[Saved entries]

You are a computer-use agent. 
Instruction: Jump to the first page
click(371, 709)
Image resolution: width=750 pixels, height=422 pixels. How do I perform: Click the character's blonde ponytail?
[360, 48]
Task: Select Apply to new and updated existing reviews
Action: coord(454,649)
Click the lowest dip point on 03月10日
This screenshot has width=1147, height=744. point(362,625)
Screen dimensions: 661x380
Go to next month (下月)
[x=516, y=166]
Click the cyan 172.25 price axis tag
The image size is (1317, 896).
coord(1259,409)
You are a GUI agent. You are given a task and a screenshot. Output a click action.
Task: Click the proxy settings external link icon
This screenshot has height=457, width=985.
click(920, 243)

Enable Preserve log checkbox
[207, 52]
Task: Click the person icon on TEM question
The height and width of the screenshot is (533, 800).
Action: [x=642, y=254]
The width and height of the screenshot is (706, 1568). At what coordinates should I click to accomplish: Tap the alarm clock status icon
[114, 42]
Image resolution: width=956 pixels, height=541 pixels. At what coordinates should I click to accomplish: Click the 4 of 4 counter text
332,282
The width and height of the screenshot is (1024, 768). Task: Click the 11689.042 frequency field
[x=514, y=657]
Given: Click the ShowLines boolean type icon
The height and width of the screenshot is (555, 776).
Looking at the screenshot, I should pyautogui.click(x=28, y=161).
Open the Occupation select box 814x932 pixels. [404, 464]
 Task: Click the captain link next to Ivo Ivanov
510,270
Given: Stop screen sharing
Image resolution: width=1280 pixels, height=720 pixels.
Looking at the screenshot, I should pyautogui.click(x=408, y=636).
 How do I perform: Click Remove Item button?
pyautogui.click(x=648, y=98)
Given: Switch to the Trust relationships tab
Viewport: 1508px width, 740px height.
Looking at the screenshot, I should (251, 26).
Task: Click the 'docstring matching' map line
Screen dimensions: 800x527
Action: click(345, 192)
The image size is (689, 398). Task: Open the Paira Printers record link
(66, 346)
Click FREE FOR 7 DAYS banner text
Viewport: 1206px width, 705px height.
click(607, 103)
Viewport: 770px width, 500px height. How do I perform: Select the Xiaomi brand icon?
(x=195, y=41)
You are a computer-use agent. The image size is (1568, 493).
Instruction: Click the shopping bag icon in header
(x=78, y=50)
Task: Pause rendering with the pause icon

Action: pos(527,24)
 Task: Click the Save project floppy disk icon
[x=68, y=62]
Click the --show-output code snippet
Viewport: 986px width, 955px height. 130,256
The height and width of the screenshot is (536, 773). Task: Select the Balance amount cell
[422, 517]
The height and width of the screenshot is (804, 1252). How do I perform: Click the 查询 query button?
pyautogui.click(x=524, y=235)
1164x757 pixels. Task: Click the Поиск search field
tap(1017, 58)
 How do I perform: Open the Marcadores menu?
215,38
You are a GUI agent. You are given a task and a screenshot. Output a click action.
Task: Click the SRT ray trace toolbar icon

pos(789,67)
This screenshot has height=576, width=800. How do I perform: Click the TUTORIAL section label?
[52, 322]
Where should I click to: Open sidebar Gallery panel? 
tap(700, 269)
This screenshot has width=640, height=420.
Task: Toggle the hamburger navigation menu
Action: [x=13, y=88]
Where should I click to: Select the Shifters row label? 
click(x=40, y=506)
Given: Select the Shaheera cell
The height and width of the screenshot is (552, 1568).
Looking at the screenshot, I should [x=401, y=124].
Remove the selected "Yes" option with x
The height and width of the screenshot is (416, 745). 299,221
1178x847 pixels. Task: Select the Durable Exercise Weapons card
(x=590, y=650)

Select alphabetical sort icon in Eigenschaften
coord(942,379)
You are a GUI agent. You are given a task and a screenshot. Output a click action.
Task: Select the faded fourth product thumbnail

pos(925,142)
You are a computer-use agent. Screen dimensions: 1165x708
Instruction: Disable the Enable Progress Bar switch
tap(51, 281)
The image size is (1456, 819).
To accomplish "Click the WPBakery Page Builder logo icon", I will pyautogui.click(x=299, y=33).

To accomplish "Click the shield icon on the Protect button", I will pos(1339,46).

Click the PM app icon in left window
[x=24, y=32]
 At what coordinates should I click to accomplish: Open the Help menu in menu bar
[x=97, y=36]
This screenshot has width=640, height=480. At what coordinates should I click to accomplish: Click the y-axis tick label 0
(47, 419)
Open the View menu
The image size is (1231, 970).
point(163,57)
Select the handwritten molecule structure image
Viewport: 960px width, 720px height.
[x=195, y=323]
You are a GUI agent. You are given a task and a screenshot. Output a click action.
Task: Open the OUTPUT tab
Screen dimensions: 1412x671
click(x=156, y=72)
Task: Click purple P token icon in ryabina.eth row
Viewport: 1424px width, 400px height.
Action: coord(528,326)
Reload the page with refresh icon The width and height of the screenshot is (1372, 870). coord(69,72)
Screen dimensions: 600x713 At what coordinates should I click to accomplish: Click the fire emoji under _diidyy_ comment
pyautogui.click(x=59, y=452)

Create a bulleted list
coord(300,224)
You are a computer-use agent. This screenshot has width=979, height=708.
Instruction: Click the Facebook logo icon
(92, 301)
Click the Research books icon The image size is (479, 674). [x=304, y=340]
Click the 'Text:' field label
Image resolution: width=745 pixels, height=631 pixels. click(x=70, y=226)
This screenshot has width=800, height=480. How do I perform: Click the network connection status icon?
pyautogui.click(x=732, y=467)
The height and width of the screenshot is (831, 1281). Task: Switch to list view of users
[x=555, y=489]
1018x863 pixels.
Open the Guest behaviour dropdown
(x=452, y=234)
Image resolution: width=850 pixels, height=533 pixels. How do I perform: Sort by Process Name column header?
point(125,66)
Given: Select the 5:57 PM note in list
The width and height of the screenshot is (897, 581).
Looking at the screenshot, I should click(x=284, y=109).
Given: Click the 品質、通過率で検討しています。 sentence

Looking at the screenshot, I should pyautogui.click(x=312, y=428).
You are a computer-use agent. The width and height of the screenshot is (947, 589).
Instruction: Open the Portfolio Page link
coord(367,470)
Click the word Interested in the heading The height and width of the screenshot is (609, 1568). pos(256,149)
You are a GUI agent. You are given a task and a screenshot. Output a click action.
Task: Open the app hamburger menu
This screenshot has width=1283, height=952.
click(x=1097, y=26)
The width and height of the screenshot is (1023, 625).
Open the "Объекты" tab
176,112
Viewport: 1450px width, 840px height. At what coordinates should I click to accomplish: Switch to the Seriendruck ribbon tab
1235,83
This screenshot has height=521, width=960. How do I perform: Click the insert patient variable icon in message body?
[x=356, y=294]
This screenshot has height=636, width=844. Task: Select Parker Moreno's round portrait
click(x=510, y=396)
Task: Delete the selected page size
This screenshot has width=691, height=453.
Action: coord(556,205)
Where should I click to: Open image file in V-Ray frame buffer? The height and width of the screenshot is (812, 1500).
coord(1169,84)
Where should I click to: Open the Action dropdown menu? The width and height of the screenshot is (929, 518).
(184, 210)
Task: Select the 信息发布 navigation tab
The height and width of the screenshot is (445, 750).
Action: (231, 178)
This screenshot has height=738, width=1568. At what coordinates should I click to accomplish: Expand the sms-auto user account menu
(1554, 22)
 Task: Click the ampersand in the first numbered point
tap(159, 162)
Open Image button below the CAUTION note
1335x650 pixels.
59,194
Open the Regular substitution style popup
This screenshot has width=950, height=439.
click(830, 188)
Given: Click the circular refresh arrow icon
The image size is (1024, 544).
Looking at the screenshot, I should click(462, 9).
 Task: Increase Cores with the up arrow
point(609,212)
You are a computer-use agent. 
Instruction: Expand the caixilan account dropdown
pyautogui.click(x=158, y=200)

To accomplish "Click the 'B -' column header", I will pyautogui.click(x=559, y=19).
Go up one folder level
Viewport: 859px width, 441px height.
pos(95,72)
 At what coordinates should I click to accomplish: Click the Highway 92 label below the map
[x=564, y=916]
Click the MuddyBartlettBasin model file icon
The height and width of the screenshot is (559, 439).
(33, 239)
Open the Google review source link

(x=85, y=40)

*YOUR ASSIGNMENT*
Look through the entries and copy every line in which the string "refresh" appears.

*TASK ANSWER*
Reload the page with refresh icon The width and height of the screenshot is (1372, 870). coord(69,72)
Given: Click the circular refresh arrow icon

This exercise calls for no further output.